#### Data supplied
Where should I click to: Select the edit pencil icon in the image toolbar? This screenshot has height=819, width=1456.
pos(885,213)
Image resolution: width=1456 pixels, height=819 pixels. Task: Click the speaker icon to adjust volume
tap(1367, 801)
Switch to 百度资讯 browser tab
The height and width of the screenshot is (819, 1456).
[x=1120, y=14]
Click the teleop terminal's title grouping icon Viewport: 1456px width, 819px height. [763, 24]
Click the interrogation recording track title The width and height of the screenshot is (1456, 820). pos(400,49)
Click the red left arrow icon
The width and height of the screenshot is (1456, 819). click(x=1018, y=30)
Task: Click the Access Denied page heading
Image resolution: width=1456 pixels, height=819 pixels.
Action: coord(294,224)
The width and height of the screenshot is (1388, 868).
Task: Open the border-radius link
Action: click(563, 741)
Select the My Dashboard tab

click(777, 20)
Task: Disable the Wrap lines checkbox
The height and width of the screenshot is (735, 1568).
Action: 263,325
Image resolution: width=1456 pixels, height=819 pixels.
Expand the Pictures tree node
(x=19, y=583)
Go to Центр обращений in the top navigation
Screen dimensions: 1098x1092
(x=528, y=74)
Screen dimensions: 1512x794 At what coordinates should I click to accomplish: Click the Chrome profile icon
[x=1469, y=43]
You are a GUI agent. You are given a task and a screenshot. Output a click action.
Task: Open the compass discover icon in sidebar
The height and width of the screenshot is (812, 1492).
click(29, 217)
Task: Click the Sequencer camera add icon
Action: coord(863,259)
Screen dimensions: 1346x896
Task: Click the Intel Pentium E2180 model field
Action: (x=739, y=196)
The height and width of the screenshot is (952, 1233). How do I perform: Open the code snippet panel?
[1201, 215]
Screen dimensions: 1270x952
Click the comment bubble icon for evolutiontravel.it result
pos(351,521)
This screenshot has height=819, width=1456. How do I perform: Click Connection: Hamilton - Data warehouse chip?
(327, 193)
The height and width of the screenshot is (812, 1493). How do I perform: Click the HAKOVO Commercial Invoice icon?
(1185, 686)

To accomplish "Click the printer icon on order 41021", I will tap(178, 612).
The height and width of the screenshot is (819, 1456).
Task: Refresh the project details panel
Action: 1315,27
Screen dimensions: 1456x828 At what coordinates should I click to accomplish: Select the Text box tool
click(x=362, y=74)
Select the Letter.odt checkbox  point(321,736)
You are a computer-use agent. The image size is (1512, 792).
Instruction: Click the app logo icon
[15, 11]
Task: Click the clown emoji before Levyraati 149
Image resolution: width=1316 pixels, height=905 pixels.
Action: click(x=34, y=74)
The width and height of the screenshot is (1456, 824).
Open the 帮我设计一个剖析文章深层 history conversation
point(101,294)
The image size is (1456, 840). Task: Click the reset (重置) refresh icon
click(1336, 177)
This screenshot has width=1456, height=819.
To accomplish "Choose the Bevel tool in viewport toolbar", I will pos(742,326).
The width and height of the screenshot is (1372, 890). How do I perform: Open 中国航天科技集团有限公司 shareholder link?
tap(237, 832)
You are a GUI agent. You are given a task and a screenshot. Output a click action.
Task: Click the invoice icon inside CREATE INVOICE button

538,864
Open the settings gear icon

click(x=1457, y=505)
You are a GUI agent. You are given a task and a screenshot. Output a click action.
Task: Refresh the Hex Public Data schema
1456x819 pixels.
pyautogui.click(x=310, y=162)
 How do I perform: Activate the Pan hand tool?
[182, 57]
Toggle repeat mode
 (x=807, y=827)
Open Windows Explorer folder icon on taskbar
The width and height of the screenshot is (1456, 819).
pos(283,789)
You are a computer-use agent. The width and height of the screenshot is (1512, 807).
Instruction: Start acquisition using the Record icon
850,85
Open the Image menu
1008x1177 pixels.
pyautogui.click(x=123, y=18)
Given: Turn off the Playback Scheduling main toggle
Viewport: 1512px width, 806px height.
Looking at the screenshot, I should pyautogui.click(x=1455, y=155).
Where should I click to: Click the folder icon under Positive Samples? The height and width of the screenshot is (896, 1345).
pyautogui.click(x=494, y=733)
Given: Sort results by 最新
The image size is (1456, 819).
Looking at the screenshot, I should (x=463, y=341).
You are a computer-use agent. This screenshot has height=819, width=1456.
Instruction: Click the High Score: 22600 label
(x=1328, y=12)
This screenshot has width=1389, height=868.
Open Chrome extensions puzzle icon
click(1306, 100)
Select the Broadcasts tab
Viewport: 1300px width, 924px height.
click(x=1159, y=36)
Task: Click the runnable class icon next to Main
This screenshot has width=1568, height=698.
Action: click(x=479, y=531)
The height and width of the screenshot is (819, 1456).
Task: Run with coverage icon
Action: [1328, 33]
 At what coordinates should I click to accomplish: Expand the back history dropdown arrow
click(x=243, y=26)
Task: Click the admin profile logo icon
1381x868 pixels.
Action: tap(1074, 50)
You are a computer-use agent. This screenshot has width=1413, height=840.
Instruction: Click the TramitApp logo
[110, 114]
########
Directions >> Using the records above, copy word for word the line with "Select the Letter.odt", the line with "Given: Sort results by 最新", and every line between them.

Response to the exercise >>
Select the Letter.odt checkbox  point(321,736)
You are a computer-use agent. The image size is (1512, 792).
Instruction: Click the app logo icon
[15, 11]
Task: Click the clown emoji before Levyraati 149
Image resolution: width=1316 pixels, height=905 pixels.
Action: click(x=34, y=74)
The width and height of the screenshot is (1456, 824).
Open the 帮我设计一个剖析文章深层 history conversation
point(101,294)
The image size is (1456, 840). Task: Click the reset (重置) refresh icon
click(1336, 177)
This screenshot has width=1456, height=819.
To accomplish "Choose the Bevel tool in viewport toolbar", I will pos(742,326).
The width and height of the screenshot is (1372, 890). How do I perform: Open 中国航天科技集团有限公司 shareholder link?
tap(237, 832)
You are a GUI agent. You are given a task and a screenshot. Output a click action.
Task: Click the invoice icon inside CREATE INVOICE button

538,864
Open the settings gear icon

click(x=1457, y=505)
You are a GUI agent. You are given a task and a screenshot. Output a click action.
Task: Refresh the Hex Public Data schema
1456x819 pixels.
pyautogui.click(x=310, y=162)
 How do I perform: Activate the Pan hand tool?
[182, 57]
Toggle repeat mode
 (x=807, y=827)
Open Windows Explorer folder icon on taskbar
The width and height of the screenshot is (1456, 819).
pos(283,789)
You are a computer-use agent. The width and height of the screenshot is (1512, 807).
Instruction: Start acquisition using the Record icon
850,85
Open the Image menu
1008x1177 pixels.
pyautogui.click(x=123, y=18)
Given: Turn off the Playback Scheduling main toggle
Viewport: 1512px width, 806px height.
Looking at the screenshot, I should pyautogui.click(x=1455, y=155).
Where should I click to: Click the folder icon under Positive Samples? The height and width of the screenshot is (896, 1345).
pyautogui.click(x=494, y=733)
Given: Sort results by 最新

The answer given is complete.